Chargers pitch restructured deal to LT

The San Diego Chargers have presented LaDainian Tomlinson with a restructured contract offer, though it may not be a final one.

Earlier, it was reported, and ESPN confirmed with sources, that the Chargers had presented Tomlinson with a final offer in an effort to hold onto the five-time Pro Bowl running back. Monday, the team and Tomlinson's agent, Tom Condon, both said that the parties are in the "final stages" of negotiations, but the latest offer is not "take-it-or-leave it."

A team source told ESPN.com's John Clayton there is no deadline for a deal to get done and negotiations are proceeding amicably. The Chargers are trying to adjust the final three years of the eight-year deal Tomlinson signed in 2004 which, at the time, made him the highest-paid running back in NFL history.

San Diego's offer is for less money than the $24 million Tomlinson is due to make by 2011, and terms of the restructuring are not known. He is scheduled to earn $6.725 million for the coming season, with a salary-cap number of $8.791 million. If a deal ultimately is not worked out, the team could release him.

Tomlinson, who turns 30 this summer, battled injuries to his toe, knee and groin last season and had a career-low 292 rushing attempts and 1,110 yards. He has played his entire eight-year career with the Chargers, but he's been injured at playoff time the past two years.

His current contract, like many in the NFL, was back-loaded and the Chargers are looking for salary-cap flexibility.

"I feel that I need to make it very clear that I have NO intentions of leaving San Diego," Tomlinson wrote on his Web site in January. "San Diego is where my career started and where I'd like it to end."
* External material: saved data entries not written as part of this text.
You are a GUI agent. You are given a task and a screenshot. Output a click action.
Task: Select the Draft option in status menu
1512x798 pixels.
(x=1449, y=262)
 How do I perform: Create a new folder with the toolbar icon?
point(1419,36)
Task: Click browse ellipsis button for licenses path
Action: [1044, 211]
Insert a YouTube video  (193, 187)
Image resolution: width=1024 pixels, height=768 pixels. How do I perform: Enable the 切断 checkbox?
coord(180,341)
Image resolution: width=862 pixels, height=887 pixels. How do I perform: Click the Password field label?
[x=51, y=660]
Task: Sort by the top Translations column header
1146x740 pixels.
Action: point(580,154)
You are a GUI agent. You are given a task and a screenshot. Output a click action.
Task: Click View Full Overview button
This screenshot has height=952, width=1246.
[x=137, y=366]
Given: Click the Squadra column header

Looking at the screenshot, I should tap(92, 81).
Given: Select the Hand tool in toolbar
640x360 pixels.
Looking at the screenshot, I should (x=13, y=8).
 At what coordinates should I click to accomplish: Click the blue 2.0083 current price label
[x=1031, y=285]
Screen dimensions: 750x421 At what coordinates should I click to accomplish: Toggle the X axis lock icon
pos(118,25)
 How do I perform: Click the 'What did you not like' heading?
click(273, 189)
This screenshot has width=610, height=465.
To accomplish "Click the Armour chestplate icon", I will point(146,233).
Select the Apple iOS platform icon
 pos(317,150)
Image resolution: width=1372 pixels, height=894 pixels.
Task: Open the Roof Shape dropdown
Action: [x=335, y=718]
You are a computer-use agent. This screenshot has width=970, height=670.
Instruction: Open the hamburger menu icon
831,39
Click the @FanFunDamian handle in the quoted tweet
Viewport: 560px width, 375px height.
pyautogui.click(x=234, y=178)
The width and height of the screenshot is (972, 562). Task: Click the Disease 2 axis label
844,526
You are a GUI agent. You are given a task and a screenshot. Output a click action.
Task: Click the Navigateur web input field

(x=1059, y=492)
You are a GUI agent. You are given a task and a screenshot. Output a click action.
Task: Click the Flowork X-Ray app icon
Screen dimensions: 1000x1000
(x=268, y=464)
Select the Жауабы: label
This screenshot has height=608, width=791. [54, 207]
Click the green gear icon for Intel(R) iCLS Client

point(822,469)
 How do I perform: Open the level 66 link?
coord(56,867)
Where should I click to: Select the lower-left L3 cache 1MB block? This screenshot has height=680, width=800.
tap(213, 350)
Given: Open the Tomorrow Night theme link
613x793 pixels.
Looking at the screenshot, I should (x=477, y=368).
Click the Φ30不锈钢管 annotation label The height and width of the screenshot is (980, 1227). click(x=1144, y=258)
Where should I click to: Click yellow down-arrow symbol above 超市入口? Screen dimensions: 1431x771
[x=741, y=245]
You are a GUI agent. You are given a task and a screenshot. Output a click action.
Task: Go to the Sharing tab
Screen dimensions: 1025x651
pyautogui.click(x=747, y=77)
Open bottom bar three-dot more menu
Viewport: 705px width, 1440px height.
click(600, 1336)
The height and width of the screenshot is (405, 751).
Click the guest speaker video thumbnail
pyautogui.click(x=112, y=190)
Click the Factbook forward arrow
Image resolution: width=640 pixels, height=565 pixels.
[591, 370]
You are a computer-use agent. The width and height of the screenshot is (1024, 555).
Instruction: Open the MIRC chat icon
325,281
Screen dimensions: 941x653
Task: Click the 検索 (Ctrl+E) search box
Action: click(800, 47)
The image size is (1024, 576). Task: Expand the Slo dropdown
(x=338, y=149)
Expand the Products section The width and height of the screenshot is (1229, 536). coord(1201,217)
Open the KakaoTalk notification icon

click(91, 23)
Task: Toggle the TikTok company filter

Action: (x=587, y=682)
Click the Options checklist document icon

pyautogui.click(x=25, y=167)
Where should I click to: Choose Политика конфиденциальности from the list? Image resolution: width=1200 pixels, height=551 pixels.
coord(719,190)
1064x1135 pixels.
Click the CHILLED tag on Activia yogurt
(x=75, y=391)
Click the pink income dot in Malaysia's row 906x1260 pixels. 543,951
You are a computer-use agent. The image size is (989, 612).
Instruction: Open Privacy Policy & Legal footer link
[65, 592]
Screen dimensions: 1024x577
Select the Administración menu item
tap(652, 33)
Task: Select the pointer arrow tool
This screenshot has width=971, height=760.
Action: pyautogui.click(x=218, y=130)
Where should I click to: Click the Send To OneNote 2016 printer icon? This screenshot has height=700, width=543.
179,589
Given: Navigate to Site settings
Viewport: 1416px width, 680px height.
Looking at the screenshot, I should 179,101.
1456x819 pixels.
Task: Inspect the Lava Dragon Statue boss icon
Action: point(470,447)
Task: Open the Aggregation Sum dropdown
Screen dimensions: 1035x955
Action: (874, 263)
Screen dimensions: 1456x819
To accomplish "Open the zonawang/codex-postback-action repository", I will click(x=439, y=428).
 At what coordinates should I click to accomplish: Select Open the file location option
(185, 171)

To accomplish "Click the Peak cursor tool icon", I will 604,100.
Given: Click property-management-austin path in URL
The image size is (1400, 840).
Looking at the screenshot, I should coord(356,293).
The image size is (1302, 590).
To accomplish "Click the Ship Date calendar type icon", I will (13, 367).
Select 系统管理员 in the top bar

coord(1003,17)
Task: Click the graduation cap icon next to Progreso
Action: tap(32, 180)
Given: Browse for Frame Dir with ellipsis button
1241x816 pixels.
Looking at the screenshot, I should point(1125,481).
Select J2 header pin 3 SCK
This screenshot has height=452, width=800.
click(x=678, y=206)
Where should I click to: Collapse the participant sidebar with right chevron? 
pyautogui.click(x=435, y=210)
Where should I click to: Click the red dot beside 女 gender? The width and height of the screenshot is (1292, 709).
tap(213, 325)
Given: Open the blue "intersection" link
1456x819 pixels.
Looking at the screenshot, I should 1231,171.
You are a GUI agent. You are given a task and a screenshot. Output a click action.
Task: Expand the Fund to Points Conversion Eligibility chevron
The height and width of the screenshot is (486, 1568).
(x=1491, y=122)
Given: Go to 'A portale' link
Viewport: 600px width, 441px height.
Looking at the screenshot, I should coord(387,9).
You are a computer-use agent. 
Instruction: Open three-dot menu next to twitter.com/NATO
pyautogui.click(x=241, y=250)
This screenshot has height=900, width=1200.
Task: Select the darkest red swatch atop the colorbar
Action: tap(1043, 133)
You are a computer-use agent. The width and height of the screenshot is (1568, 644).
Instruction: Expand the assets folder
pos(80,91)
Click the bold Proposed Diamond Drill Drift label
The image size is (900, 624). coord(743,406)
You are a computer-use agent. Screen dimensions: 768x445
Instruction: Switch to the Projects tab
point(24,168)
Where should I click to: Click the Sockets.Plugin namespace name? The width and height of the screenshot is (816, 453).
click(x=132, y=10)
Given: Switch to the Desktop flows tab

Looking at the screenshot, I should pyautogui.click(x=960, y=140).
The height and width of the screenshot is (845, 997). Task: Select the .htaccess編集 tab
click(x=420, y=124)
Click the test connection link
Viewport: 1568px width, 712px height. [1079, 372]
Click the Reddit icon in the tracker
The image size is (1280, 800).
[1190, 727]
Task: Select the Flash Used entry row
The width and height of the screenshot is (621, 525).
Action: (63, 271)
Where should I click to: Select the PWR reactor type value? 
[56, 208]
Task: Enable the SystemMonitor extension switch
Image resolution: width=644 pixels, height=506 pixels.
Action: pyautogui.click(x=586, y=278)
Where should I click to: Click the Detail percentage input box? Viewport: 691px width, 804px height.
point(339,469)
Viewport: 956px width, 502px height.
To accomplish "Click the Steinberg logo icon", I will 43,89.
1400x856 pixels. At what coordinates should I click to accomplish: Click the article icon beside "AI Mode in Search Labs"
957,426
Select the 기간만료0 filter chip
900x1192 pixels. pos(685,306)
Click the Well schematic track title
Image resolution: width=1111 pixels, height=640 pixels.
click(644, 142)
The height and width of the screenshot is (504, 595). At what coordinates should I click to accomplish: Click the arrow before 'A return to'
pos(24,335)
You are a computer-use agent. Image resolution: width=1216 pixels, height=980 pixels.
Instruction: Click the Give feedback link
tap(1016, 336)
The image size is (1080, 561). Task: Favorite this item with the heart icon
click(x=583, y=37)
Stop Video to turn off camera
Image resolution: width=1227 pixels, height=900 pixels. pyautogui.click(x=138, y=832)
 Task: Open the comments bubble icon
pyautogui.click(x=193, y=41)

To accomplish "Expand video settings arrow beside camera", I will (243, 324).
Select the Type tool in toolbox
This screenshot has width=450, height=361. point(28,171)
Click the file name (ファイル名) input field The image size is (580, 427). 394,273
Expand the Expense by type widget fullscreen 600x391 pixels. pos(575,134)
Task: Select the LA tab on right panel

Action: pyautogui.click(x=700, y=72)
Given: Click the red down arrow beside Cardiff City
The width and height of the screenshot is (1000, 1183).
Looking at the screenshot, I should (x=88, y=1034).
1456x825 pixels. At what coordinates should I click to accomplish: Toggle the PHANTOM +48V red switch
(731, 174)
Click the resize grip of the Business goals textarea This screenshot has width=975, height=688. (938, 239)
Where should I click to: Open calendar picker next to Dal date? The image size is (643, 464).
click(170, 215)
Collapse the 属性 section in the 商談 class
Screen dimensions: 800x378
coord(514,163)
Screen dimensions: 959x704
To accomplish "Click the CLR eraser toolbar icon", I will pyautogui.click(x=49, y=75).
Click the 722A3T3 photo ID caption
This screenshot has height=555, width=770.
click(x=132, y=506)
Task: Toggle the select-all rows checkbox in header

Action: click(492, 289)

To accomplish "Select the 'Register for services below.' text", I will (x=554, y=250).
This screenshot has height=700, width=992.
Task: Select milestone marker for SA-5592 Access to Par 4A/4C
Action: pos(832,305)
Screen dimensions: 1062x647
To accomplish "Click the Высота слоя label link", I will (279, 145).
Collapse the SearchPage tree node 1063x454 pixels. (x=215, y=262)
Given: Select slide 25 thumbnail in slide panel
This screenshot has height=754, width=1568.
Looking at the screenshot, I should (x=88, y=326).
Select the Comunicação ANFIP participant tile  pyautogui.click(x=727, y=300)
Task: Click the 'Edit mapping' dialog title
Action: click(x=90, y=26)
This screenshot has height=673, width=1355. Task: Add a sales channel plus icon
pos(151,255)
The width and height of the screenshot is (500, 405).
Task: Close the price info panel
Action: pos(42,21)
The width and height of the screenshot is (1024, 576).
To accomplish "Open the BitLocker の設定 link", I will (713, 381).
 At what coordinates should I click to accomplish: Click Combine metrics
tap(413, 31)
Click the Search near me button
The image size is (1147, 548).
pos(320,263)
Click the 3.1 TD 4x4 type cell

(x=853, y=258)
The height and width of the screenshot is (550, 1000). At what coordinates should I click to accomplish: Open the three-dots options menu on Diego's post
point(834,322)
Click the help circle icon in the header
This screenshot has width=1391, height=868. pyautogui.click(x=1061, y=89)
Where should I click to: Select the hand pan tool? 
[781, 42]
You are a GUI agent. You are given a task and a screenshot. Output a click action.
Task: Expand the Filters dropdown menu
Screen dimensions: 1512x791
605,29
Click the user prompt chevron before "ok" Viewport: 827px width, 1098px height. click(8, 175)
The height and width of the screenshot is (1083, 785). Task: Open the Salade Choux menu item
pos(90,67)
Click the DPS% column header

Last month, the Chargers placed the nonexclusive franchise tag on speedy running back Darren Sproles, virtually assuring that he will be back for the 2009 season.

Sproles had been scheduled to become an unrestricted free agent. The Chargers tendered him a one-year contract offer of approximately $6.62 million, the average of the top five salaried running backs from 2008.

General manager A.J. Smith said in February the team had plans to begin speaking with Sproles' agent, Gary Wichard, about a long-term deal.

At the time, Smith shot down speculation that putting the tag on Sproles spelled the end of Tomlinson's record-setting tenure in San Diego.

"This has nothing to do with LT," Smith said. "Our intention is to pursue LT."

Information from ESPN senior NFL analyst Chris Mortensen, ESPN.com senior NFL writer John Clayton, and The Associated Press was used in this report.